Most recent kernel where this bug did not occur:
Vanilla release 2.6.14 is good, 2.6.15 is affected. git bisected it down to
(with the help of dsd@gentoo irc):
# git bisect bad
cd8e2b48daee891011a4f21e2c62b210d24dcc9e is first bad commit
diff-tree cd8e2b48daee891011a4f21e2c62b210d24dcc9e (from
Author: Venkatesh Pallipadi <email@example.com>
Date: Fri Oct 21 19:22:00 2005 -0400
[ACPI] fix 2.6.13 boot hang regression on HT box w/ broken BIOS
Signed-off-by: Venkatesh Pallipadi <firstname.lastname@example.org>
Signed-off-by: Len Brown <email@example.com>
:040000 040000 9cb687b77dcd64bf82e9a73214db467c964c1266
b1bde4a4ad91720daa6645c60bdc123b824c39b2 M drivers
Hardware Environment: Supermicro 370DER mainboard, dual p3 1ghz coppermine,
512mb ecc reg pc 133, scsi drive
Software Environment: Gentoo
Problem Description: CPU0 and CPU1 are both detected by the kernel, and show in
a program like top. but on any kernel after given commit CPU1 won
Created attachment 7085 [details]
acpidump from affected system
dump made using acpidump
I have see this (and reported it to the kernel mailing lists, but I wasn't able
to bisect the commit.
The machine is a dual P3 1 Ghz with a Supermicro 370 DE6 (same chipset)
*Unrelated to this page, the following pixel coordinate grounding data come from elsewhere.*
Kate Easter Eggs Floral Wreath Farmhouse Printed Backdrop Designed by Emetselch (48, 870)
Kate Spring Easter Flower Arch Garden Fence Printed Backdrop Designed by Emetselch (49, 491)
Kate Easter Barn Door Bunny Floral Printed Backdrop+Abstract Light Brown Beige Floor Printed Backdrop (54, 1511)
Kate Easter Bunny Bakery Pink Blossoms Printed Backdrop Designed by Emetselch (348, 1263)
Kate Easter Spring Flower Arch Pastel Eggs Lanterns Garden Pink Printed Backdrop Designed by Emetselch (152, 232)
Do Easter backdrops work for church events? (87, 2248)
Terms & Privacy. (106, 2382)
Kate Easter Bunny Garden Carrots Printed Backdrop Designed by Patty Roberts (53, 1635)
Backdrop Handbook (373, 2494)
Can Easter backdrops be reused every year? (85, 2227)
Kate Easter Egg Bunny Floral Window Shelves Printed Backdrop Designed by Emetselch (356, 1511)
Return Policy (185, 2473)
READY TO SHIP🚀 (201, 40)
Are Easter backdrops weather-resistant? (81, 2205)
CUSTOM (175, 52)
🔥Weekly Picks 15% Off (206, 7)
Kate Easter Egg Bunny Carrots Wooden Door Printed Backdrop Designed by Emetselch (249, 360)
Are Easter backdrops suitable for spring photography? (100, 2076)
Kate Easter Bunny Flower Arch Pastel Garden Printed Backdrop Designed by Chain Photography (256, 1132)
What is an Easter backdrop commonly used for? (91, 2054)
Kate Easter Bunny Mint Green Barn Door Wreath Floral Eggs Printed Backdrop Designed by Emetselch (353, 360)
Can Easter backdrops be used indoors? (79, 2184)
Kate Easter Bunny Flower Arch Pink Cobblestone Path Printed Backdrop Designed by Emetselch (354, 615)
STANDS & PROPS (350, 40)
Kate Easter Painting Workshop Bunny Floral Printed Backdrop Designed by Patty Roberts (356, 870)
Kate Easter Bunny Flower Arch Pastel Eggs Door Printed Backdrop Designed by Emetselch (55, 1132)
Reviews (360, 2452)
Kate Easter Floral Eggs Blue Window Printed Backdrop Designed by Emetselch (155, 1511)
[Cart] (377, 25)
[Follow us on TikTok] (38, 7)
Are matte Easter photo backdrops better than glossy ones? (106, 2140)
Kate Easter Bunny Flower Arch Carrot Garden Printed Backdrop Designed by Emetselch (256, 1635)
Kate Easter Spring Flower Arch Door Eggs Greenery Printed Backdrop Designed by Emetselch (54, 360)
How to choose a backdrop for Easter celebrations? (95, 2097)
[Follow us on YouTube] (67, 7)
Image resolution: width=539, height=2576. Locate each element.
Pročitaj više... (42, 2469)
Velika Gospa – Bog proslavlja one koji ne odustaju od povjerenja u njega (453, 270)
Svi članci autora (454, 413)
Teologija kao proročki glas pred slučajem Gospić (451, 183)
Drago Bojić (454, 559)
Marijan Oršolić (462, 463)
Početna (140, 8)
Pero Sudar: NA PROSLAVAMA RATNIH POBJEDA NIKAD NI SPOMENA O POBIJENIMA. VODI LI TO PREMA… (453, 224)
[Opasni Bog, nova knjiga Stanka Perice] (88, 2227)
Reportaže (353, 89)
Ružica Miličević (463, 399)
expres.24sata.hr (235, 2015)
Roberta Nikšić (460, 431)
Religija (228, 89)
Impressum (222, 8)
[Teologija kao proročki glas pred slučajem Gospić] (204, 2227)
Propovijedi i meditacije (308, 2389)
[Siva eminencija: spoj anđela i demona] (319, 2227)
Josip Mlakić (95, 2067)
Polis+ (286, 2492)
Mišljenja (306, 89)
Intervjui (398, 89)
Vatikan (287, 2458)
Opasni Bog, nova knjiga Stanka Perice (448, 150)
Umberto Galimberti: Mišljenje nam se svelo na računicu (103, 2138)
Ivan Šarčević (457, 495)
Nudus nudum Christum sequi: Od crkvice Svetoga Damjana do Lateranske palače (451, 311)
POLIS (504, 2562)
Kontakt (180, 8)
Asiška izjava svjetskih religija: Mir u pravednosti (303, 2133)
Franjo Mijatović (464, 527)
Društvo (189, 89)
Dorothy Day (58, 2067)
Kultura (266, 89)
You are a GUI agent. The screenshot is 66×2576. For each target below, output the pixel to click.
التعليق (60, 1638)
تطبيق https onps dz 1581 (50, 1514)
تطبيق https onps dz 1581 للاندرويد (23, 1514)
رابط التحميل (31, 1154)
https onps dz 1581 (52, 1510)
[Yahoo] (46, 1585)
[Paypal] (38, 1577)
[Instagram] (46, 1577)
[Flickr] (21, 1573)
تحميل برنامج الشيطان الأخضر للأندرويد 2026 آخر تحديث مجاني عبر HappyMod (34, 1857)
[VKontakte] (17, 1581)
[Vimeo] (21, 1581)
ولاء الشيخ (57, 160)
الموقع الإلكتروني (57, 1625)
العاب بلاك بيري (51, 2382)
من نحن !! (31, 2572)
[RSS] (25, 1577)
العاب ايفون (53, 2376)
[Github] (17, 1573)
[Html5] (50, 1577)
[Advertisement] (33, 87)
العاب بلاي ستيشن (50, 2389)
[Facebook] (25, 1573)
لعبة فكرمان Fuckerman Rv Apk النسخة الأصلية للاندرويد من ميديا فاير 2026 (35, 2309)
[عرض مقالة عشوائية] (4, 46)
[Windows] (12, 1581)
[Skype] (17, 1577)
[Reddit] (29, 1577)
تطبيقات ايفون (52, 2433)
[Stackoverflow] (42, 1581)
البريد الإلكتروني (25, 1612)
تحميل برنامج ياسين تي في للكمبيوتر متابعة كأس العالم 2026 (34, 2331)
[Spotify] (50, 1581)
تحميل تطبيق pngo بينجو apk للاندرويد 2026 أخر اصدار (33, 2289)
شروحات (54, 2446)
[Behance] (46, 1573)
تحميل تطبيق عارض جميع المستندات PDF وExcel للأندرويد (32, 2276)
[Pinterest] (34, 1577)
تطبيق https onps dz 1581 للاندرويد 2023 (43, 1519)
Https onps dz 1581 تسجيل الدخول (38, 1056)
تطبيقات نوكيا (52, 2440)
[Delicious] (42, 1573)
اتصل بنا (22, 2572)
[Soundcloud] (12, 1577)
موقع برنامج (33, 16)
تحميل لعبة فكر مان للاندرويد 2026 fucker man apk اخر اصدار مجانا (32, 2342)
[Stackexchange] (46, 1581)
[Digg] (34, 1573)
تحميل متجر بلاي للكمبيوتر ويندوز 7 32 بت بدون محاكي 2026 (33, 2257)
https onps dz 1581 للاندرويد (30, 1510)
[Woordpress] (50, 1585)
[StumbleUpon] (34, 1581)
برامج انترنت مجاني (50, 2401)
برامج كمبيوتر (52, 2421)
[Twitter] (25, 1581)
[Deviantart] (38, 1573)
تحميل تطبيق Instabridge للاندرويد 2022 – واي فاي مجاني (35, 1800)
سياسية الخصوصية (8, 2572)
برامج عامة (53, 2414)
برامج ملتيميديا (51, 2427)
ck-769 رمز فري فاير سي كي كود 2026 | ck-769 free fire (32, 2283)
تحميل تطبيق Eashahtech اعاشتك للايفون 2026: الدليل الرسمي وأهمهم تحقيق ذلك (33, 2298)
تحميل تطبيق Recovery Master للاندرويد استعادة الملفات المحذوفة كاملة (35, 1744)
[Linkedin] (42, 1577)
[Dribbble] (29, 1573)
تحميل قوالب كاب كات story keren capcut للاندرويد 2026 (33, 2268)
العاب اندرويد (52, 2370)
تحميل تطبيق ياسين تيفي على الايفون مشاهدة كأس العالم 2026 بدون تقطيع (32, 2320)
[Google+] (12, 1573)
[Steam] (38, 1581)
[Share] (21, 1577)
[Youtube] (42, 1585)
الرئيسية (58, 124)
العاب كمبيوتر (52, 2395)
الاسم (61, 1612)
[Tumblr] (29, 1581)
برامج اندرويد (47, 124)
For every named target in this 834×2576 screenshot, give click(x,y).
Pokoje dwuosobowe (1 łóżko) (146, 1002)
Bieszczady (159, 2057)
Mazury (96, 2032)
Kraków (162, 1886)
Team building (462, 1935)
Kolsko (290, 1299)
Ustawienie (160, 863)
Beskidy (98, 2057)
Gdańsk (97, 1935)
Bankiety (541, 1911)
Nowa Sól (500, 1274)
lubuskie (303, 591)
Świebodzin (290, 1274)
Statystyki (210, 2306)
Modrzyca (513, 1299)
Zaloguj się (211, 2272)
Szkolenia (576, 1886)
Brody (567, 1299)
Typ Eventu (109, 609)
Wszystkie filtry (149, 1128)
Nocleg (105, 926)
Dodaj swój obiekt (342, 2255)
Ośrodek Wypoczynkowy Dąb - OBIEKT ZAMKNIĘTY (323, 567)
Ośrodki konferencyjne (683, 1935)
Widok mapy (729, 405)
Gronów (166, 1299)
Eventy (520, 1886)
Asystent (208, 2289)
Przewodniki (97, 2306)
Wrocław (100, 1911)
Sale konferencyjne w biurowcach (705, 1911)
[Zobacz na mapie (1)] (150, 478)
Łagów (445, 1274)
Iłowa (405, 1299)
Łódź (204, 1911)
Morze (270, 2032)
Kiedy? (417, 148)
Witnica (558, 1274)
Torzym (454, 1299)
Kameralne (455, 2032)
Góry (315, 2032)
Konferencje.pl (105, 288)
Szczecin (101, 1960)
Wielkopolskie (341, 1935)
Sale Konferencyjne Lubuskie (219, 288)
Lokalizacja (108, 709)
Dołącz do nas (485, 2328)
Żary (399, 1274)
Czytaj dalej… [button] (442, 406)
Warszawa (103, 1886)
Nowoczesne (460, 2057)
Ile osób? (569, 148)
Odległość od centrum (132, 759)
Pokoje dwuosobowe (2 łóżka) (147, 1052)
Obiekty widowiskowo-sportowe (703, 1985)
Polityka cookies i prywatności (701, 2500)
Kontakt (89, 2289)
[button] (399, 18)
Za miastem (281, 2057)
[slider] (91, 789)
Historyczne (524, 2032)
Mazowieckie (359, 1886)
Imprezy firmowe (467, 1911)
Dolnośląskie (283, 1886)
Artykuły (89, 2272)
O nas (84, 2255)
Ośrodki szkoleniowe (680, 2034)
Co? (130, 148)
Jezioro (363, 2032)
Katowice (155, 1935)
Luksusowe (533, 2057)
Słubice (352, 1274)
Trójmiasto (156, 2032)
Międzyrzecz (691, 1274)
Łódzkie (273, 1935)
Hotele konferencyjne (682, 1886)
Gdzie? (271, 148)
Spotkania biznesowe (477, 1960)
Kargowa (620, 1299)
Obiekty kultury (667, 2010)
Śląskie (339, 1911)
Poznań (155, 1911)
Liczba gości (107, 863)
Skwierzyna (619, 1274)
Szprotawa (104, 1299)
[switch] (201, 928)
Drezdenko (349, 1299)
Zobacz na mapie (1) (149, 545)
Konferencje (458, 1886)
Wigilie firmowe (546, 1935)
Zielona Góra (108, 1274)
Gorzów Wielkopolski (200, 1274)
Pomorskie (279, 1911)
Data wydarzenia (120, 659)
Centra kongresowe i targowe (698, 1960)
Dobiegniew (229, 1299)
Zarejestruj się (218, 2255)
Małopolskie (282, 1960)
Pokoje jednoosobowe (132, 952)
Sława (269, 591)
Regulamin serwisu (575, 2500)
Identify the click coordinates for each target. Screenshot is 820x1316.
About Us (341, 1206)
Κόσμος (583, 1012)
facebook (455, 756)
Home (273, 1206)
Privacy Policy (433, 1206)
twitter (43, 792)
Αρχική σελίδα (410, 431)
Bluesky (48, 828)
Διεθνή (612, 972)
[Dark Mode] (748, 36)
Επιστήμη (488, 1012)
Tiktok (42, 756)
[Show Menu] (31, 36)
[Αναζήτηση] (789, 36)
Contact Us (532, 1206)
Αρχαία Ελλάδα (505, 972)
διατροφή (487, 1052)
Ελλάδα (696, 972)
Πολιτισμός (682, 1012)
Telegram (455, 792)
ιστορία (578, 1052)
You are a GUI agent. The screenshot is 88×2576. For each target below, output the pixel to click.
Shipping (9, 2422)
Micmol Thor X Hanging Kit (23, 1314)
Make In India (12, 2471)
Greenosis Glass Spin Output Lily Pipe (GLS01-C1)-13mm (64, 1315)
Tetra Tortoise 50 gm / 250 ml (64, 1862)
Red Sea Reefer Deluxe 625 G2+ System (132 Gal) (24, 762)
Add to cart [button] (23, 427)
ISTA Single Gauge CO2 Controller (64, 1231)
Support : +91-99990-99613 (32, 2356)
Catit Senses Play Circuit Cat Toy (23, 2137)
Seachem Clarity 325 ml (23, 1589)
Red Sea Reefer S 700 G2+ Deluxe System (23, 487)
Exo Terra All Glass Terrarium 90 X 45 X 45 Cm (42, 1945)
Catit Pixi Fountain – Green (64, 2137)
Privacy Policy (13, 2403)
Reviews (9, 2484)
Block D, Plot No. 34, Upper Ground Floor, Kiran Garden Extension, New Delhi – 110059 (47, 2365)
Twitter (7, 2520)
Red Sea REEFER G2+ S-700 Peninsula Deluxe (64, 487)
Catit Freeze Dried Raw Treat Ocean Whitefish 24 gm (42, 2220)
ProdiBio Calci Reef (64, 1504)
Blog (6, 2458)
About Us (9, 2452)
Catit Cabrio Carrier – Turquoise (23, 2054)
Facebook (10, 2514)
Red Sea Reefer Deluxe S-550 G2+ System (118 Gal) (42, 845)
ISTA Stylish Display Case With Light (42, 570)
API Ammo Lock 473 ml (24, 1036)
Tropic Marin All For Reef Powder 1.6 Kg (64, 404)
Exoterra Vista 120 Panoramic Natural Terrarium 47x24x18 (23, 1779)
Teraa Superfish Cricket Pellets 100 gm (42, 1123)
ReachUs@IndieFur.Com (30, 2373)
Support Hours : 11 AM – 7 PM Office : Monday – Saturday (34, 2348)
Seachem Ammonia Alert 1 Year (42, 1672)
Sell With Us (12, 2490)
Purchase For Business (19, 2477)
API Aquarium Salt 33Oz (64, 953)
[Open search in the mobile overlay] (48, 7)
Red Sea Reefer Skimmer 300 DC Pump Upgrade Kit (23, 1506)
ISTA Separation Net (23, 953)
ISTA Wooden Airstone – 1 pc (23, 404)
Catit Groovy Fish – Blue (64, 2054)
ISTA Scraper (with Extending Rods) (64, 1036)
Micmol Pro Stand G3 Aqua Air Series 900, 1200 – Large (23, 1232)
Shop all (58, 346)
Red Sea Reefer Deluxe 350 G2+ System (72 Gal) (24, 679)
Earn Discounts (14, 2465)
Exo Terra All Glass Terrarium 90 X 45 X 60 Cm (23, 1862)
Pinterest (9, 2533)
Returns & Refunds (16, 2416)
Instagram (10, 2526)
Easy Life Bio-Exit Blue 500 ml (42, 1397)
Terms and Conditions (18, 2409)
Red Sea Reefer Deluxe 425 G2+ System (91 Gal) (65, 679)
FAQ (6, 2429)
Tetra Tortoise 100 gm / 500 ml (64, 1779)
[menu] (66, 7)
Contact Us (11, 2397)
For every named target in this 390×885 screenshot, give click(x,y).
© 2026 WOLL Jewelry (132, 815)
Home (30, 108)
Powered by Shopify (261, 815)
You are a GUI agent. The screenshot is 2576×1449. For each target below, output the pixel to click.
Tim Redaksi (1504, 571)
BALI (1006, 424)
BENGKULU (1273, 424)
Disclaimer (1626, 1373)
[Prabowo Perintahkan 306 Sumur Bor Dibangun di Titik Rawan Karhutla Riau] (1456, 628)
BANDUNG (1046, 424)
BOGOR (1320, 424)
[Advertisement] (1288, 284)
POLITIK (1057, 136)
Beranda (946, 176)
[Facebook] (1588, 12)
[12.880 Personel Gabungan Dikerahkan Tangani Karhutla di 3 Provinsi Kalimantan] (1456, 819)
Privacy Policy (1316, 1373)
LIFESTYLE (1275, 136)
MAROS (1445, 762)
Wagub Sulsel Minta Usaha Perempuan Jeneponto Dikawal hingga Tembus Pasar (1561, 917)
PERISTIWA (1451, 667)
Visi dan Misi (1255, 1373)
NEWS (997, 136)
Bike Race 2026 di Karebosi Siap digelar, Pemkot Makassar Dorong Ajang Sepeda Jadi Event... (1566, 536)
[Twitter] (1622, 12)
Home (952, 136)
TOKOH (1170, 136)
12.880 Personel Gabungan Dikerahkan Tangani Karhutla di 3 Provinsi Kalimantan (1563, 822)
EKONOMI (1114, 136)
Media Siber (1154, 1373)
In my box, I can make it work again by setting CONFIG_ACPI_PROCESSOR to "m". The
problem is only reproduceable when CONFIG_ACPI_PROCESSOR=y
Created attachment 7094 [details]
Does attached patch help? Thanks!
And please also provide the dmesg form the buggy case!
Not sure if it is required but it can do no harm: Probably a good idea to turn
on CONFIG_ACPI_DEBUG as well as applying that patch.
Created attachment 7100 [details]
dmesg for the buggy case
Created attachment 7101 [details]
dmesg for the buggy case
David, the patch does not fix the problem for me. dmesg attached.
Created attachment 7110 [details]
Does this one help a little? When ACPI returns wrong ID, we might wrongly free
Sorry for letting you try so many, I haven't a system to reproduce it.
Created attachment 7111 [details]
Yes, this one definitively works in my box. Attached working dmesg.
Mark this one as resolved. Ronald, does the patch work for you?
I am not sure whether the patch in cmment #8 is the right fix.
It is not clear to me why we are ending up here in this error case in the first
place. Ideally, it should not come here unless BIOS has messed up acpi_id.
I want to get more information on this failure.
Diego/Ronald. Can you attach the dmesg from your system after you apply the
Created attachment 7122 [details]
Debug patch number 3
the patch doesn't seems to apply on top of current linus's git tree
ok I applied it by hand - it was just a extra space
Created attachment 7123 [details]
This is the corresponding dmesg
Thanks for the prompt and quick check of all the debug patches. I have narrowed
down on the problem here.
As per my theory, backing out this patch
should also make your system work as before.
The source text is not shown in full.